> **INSTRUCTIONS FOR THE TASK**
Reproduce the items starting at the line containing "Describe the element at coordinates (1429, 786)" and ending at the last item, substituting "size" for "resolution" and changing nothing else.

━━━ ENTRIES PROVIDED

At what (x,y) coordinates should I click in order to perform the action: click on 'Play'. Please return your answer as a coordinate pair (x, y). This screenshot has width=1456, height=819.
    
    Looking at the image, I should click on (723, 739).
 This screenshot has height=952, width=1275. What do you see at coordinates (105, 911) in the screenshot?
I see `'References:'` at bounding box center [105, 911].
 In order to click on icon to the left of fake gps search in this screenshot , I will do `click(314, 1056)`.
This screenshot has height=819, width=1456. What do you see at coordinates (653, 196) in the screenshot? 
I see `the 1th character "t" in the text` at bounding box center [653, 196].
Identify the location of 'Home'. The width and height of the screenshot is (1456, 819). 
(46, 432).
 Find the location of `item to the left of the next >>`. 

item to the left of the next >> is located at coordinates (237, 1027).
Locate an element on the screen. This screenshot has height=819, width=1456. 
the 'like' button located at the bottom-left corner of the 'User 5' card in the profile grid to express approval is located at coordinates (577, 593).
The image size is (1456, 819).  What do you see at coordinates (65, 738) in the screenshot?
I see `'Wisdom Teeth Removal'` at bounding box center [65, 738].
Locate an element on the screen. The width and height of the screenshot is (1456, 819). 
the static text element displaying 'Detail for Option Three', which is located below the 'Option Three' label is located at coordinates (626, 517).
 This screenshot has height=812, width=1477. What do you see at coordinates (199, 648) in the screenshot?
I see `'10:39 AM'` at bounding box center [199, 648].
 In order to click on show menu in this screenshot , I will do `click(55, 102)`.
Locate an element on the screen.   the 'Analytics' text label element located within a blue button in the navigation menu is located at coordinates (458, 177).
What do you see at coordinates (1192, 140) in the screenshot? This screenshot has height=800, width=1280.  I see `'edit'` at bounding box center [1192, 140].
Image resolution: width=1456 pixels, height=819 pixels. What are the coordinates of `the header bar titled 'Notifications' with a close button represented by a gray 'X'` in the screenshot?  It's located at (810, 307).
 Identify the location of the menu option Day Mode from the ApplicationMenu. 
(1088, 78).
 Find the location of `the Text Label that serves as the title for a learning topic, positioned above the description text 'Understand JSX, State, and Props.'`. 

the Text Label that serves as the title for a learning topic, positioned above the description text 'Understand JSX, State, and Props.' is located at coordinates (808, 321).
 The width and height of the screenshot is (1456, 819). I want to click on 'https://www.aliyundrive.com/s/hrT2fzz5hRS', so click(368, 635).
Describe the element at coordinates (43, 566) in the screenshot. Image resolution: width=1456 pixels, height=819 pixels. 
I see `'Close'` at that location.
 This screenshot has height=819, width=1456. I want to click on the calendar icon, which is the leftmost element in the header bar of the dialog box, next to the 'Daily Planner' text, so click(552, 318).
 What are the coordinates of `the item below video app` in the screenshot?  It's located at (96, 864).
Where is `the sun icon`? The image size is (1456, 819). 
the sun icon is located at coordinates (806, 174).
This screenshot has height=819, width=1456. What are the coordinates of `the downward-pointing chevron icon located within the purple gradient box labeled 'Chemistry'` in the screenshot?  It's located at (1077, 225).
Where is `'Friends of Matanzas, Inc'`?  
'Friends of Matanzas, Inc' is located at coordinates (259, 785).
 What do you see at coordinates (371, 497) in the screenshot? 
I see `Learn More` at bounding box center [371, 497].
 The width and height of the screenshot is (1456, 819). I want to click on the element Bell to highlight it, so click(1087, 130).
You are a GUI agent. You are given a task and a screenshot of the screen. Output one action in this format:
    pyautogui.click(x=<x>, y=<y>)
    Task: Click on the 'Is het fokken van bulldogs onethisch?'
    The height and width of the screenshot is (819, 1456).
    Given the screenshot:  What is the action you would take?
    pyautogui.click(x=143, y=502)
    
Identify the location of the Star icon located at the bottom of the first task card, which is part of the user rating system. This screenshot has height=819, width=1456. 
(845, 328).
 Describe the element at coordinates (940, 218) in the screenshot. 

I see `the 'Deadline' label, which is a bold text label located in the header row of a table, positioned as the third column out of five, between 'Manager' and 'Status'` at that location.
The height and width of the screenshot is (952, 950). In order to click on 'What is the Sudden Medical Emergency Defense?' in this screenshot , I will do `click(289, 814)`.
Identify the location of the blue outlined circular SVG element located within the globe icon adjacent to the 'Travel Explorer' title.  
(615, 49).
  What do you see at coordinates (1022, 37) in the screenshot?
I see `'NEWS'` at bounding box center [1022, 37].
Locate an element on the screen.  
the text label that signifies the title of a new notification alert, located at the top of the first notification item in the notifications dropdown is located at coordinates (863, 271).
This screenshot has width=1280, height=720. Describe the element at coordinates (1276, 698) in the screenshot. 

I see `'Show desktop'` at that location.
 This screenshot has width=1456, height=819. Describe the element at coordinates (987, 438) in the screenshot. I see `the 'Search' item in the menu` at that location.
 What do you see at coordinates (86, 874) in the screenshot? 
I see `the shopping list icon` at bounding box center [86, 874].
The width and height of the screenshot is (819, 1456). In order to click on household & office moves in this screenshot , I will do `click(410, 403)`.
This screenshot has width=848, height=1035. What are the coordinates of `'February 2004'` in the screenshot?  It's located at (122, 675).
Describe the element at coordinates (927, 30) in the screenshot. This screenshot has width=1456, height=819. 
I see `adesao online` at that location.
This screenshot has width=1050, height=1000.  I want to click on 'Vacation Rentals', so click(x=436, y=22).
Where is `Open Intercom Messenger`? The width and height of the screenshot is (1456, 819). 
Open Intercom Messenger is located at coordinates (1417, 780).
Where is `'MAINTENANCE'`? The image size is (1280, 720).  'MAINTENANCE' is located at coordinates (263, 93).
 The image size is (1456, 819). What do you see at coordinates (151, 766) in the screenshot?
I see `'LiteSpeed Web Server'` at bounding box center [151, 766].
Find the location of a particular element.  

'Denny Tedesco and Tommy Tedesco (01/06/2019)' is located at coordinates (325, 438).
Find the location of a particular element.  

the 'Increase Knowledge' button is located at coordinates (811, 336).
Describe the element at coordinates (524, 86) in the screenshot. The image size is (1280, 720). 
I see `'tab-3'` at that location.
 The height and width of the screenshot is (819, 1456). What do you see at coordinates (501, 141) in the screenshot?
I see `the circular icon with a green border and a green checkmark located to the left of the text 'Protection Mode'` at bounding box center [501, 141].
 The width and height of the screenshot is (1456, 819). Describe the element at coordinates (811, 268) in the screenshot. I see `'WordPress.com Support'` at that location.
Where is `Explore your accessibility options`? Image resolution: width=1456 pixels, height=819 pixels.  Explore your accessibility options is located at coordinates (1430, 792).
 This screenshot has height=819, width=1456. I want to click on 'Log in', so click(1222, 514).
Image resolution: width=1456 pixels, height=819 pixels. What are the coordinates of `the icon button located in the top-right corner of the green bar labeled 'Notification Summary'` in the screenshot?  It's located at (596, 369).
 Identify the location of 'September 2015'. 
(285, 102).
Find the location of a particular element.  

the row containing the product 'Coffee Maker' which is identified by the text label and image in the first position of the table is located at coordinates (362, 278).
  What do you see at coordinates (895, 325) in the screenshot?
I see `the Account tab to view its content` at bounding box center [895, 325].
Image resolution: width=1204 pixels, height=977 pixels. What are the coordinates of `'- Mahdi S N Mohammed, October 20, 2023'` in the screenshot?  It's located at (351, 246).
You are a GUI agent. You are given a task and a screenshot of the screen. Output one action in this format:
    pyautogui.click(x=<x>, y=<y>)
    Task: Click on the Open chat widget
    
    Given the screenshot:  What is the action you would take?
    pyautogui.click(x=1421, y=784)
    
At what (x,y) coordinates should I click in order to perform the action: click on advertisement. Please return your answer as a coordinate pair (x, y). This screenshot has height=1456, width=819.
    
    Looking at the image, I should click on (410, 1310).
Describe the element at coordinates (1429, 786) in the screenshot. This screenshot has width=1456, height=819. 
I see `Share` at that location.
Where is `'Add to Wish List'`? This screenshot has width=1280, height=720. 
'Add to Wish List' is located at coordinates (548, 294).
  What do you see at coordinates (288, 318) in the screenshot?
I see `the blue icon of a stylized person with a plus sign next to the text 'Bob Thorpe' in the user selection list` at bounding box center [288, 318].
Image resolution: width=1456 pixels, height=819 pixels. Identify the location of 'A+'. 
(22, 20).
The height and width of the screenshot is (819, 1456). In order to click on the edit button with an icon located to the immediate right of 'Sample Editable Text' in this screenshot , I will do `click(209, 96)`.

━━━━━━

> **EXERCISE RESULT**
Describe the element at coordinates (1429, 786) in the screenshot. This screenshot has width=1456, height=819. 
I see `Share` at that location.
Where is `'Add to Wish List'`? This screenshot has width=1280, height=720. 
'Add to Wish List' is located at coordinates (548, 294).
  What do you see at coordinates (288, 318) in the screenshot?
I see `the blue icon of a stylized person with a plus sign next to the text 'Bob Thorpe' in the user selection list` at bounding box center [288, 318].
Image size: width=1456 pixels, height=819 pixels. Identify the location of 'A+'. 
(22, 20).
The height and width of the screenshot is (819, 1456). In order to click on the edit button with an icon located to the immediate right of 'Sample Editable Text' in this screenshot , I will do `click(209, 96)`.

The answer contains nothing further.